┌─ Exercise input

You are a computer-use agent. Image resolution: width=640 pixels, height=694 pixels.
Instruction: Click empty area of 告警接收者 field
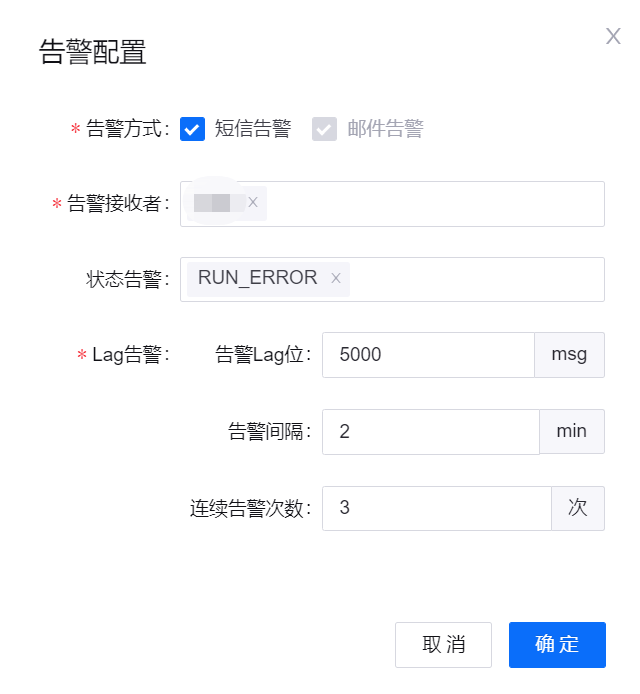click(430, 204)
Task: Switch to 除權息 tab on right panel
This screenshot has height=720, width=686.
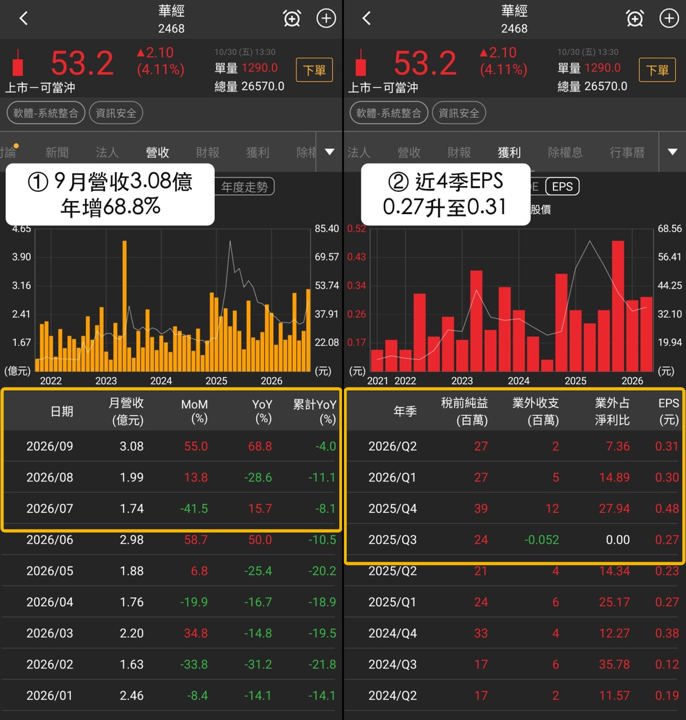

└─

__Your instructions__. The entries above are to be repeated exactly, except for any pictures.

__Task solution__.
You are a computer-use agent. Image resolution: width=640 pixels, height=694 pixels.
Instruction: Click empty area of 告警接收者 field
click(430, 204)
Task: Switch to 除權息 tab on right panel
This screenshot has height=720, width=686.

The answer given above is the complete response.